=== Task goal ===
Copy exactly the run of lines that begins at the line with "The image size" and ends at the final line of the entries.

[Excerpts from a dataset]
◆ ◆ ◆ ◆ ◆ ◆ ◆

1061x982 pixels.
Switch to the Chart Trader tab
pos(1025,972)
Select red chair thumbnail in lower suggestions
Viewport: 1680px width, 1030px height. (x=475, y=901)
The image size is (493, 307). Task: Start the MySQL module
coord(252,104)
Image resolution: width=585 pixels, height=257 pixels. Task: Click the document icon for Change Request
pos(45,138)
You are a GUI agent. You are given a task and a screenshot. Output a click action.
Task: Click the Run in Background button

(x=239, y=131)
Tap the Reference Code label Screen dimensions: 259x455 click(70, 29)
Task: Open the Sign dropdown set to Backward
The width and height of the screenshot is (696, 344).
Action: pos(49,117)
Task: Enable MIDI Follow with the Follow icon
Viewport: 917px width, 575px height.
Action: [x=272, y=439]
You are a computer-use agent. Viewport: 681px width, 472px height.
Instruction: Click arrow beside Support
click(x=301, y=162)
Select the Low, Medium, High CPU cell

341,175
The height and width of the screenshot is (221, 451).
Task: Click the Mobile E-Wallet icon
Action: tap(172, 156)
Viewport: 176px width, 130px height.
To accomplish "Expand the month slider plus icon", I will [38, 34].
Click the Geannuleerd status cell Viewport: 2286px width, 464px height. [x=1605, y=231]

◆ ◆ ◆ ◆ ◆ ◆ ◆

=== Response to this exercise ===
The image size is (493, 307). Task: Start the MySQL module
coord(252,104)
Image resolution: width=585 pixels, height=257 pixels. Task: Click the document icon for Change Request
pos(45,138)
You are a GUI agent. You are given a task and a screenshot. Output a click action.
Task: Click the Run in Background button

(x=239, y=131)
Tap the Reference Code label Screen dimensions: 259x455 click(70, 29)
Task: Open the Sign dropdown set to Backward
The width and height of the screenshot is (696, 344).
Action: pos(49,117)
Task: Enable MIDI Follow with the Follow icon
Viewport: 917px width, 575px height.
Action: [x=272, y=439]
You are a computer-use agent. Viewport: 681px width, 472px height.
Instruction: Click arrow beside Support
click(x=301, y=162)
Select the Low, Medium, High CPU cell

341,175
The height and width of the screenshot is (221, 451).
Task: Click the Mobile E-Wallet icon
Action: tap(172, 156)
Viewport: 176px width, 130px height.
To accomplish "Expand the month slider plus icon", I will [38, 34].
Click the Geannuleerd status cell Viewport: 2286px width, 464px height. [x=1605, y=231]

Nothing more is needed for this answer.